**GIVEN RECORDS:**
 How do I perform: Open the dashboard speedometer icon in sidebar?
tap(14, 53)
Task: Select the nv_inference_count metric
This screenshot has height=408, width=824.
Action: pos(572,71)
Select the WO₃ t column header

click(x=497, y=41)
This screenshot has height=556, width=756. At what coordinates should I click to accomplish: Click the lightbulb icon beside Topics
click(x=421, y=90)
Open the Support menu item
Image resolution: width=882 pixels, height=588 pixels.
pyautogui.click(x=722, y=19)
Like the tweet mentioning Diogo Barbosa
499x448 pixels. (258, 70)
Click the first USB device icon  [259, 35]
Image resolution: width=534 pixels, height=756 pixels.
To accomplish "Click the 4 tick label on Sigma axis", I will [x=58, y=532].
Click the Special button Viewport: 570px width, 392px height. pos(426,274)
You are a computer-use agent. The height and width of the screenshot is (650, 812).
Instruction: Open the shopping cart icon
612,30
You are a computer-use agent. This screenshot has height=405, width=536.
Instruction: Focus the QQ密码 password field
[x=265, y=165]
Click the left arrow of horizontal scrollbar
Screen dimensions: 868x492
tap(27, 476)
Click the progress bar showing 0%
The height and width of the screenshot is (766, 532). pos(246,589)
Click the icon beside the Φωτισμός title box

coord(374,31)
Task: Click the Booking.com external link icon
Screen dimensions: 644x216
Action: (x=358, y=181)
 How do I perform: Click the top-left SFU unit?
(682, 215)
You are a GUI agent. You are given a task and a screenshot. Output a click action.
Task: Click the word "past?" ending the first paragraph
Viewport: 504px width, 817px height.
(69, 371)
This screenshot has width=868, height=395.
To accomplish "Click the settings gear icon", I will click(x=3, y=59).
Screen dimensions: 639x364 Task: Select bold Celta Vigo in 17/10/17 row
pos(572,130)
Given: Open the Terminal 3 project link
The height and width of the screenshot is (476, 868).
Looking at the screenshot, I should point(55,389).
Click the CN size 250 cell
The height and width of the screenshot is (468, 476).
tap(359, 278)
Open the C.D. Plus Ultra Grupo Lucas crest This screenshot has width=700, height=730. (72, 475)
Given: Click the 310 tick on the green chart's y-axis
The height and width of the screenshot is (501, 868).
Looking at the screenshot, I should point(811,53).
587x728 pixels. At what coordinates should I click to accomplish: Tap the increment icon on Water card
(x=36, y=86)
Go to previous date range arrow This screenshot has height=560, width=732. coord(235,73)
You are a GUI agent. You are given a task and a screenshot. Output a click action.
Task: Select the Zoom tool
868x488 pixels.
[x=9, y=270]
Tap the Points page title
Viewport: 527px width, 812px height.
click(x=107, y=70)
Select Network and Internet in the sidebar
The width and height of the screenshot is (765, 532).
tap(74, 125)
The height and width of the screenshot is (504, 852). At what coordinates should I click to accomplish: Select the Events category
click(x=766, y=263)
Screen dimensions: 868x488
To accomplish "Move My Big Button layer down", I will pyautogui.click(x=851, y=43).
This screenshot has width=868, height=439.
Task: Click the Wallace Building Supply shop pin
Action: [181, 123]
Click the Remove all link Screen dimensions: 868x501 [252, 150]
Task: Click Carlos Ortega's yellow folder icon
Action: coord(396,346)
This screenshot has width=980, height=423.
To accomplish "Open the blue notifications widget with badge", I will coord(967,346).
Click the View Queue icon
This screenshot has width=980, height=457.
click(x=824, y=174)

**CHALLENGE:** Duplicate every one of the rows above word for word.

**SOLUTION TO THIS EXERCISE:**
 How do I perform: Open the dashboard speedometer icon in sidebar?
tap(14, 53)
Task: Select the nv_inference_count metric
This screenshot has height=408, width=824.
Action: pos(572,71)
Select the WO₃ t column header

click(x=497, y=41)
This screenshot has height=556, width=756. At what coordinates should I click to accomplish: Click the lightbulb icon beside Topics
click(x=421, y=90)
Open the Support menu item
Image resolution: width=882 pixels, height=588 pixels.
pyautogui.click(x=722, y=19)
Like the tweet mentioning Diogo Barbosa
499x448 pixels. (258, 70)
Click the first USB device icon  [259, 35]
Image resolution: width=534 pixels, height=756 pixels.
To accomplish "Click the 4 tick label on Sigma axis", I will [x=58, y=532].
Click the Special button Viewport: 570px width, 392px height. pos(426,274)
You are a computer-use agent. The height and width of the screenshot is (650, 812).
Instruction: Open the shopping cart icon
612,30
You are a computer-use agent. This screenshot has height=405, width=536.
Instruction: Focus the QQ密码 password field
[x=265, y=165]
Click the left arrow of horizontal scrollbar
Screen dimensions: 868x492
tap(27, 476)
Click the progress bar showing 0%
The height and width of the screenshot is (766, 532). pos(246,589)
Click the icon beside the Φωτισμός title box

coord(374,31)
Task: Click the Booking.com external link icon
Screen dimensions: 644x216
Action: (x=358, y=181)
 How do I perform: Click the top-left SFU unit?
(682, 215)
You are a GUI agent. You are given a task and a screenshot. Output a click action.
Task: Click the word "past?" ending the first paragraph
Viewport: 504px width, 817px height.
(69, 371)
This screenshot has width=868, height=395.
To accomplish "Click the settings gear icon", I will click(x=3, y=59).
Screen dimensions: 639x364 Task: Select bold Celta Vigo in 17/10/17 row
pos(572,130)
Given: Open the Terminal 3 project link
The height and width of the screenshot is (476, 868).
Looking at the screenshot, I should point(55,389).
Click the CN size 250 cell
The height and width of the screenshot is (468, 476).
tap(359, 278)
Open the C.D. Plus Ultra Grupo Lucas crest This screenshot has width=700, height=730. (72, 475)
Given: Click the 310 tick on the green chart's y-axis
The height and width of the screenshot is (501, 868).
Looking at the screenshot, I should point(811,53).
587x728 pixels. At what coordinates should I click to accomplish: Tap the increment icon on Water card
(x=36, y=86)
Go to previous date range arrow This screenshot has height=560, width=732. coord(235,73)
You are a GUI agent. You are given a task and a screenshot. Output a click action.
Task: Select the Zoom tool
868x488 pixels.
[x=9, y=270]
Tap the Points page title
Viewport: 527px width, 812px height.
click(x=107, y=70)
Select Network and Internet in the sidebar
The width and height of the screenshot is (765, 532).
tap(74, 125)
The height and width of the screenshot is (504, 852). At what coordinates should I click to accomplish: Select the Events category
click(x=766, y=263)
Screen dimensions: 868x488
To accomplish "Move My Big Button layer down", I will pyautogui.click(x=851, y=43).
This screenshot has width=868, height=439.
Task: Click the Wallace Building Supply shop pin
Action: [181, 123]
Click the Remove all link Screen dimensions: 868x501 [252, 150]
Task: Click Carlos Ortega's yellow folder icon
Action: coord(396,346)
This screenshot has width=980, height=423.
To accomplish "Open the blue notifications widget with badge", I will coord(967,346).
Click the View Queue icon
This screenshot has width=980, height=457.
click(x=824, y=174)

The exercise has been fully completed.